間接的に繋がるというコンセプトのゲーム。そう遊んでほしかったし、個人的にも世界は繋がっているのに、ヘッドショットばかりしている。それはそれで楽しいけれど良いのかという問いかけをした。緩い繋がりが良いという人がいてちょっとびっくりしました。日本の方は繋がることに興味を持っていますね。
――日本と世界とでは受け止め方が違う?
やっぱり、個の時代ですから、個人が自由に動いて、ゲームがその象徴でもありますけど、俺がいちばん強いという、そういうのとは真逆の行為をしているので、国によって印象は違うと思います。
――久しぶりの発売後のファンとのイベント。感想は。
小島監督 4年ぶりの新作で、ワールドツアーは10年ぶり。繋がろう、繋がろうとゲームでは言っているが、実際に会うのがいちばん良い。直接フォトセッションとかサイン会をすると、接触して握手してお互いの気持ちを交換する。しばらくやっていなかったことで、すごく良いなと思った。初めて会う人ばかりで言葉も違うが、握手をして体温を感じる。本来人間はそういうものが必要だ。ネットを通じても良いけれど、直接会って話をするのが良い。今回10年ぶりだったが非常に良かった。

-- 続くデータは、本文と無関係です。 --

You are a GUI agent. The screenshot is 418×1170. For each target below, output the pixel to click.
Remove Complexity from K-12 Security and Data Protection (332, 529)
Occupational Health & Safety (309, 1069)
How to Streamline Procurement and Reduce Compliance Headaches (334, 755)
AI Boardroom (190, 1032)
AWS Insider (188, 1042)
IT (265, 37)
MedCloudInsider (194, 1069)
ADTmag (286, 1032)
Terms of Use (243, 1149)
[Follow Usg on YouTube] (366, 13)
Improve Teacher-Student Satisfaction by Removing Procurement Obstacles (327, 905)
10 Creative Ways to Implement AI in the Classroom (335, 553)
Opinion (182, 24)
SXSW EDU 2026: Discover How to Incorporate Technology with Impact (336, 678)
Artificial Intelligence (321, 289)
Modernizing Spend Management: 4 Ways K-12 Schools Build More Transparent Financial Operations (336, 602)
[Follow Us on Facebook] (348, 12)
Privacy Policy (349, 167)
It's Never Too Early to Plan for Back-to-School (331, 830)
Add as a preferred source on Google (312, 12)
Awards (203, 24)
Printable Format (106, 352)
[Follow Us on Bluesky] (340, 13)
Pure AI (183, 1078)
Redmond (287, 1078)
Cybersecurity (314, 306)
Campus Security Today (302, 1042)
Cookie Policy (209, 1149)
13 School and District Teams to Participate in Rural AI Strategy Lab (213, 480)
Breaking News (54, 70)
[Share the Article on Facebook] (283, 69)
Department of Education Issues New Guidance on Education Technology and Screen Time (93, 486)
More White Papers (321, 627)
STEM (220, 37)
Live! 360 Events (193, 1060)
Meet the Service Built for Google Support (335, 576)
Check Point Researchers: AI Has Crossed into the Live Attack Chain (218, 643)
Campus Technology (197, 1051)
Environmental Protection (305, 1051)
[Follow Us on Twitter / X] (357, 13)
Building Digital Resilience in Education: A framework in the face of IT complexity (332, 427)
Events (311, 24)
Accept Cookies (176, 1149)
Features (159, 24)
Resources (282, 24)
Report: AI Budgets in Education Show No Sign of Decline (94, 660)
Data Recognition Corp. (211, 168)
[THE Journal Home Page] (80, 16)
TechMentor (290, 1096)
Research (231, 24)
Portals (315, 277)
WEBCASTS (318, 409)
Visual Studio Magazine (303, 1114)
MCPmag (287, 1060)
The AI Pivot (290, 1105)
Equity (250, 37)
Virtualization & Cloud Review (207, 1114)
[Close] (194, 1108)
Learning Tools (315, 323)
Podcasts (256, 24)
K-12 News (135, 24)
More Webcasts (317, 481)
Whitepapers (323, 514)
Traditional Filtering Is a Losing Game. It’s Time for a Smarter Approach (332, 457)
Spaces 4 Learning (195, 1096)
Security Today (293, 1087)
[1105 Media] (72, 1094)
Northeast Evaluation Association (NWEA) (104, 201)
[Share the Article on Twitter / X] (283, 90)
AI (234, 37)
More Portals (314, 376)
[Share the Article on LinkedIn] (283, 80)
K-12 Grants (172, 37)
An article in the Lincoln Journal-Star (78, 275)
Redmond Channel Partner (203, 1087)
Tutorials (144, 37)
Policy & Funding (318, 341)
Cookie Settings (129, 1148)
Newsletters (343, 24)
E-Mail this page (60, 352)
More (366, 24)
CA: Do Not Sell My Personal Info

――ノーマン・リーダスやレア・セドゥら映画界で活躍するキャストが多く出演している。小島監督は映画とゲームの垣根についてどのように考えているか?
ゲームはインタラクティブで映画とは180度違うものだった。フィルムとデジタルでもあった。今は両方がデジタルになり、将来はストリームという同じ場所で始まるようになる。映画は映画館が残るし今のゲームも残るが、間がなくなる。どちらでもないデジタルのエンターテインメントが出てくると思う。映画もゲームも途中までプロセスが一緒だ。世界観を作ったりパフォーマンスキャプチャーを行ったりして、最終出力はゲームがインタラクティブとなるだけ。同じテクノロジーを使っている。同じクリエイターやキャストがストリームの中に当然入ってくる。垣根がなくなって、すごく広い大地で繋がるというか、そういう風になる。だから僕は、映画とゲームの橋渡しをする。そういうことをしなくてはいけない世代なのでやっている。あと5年10年するとそういう議論もなくなるだろう。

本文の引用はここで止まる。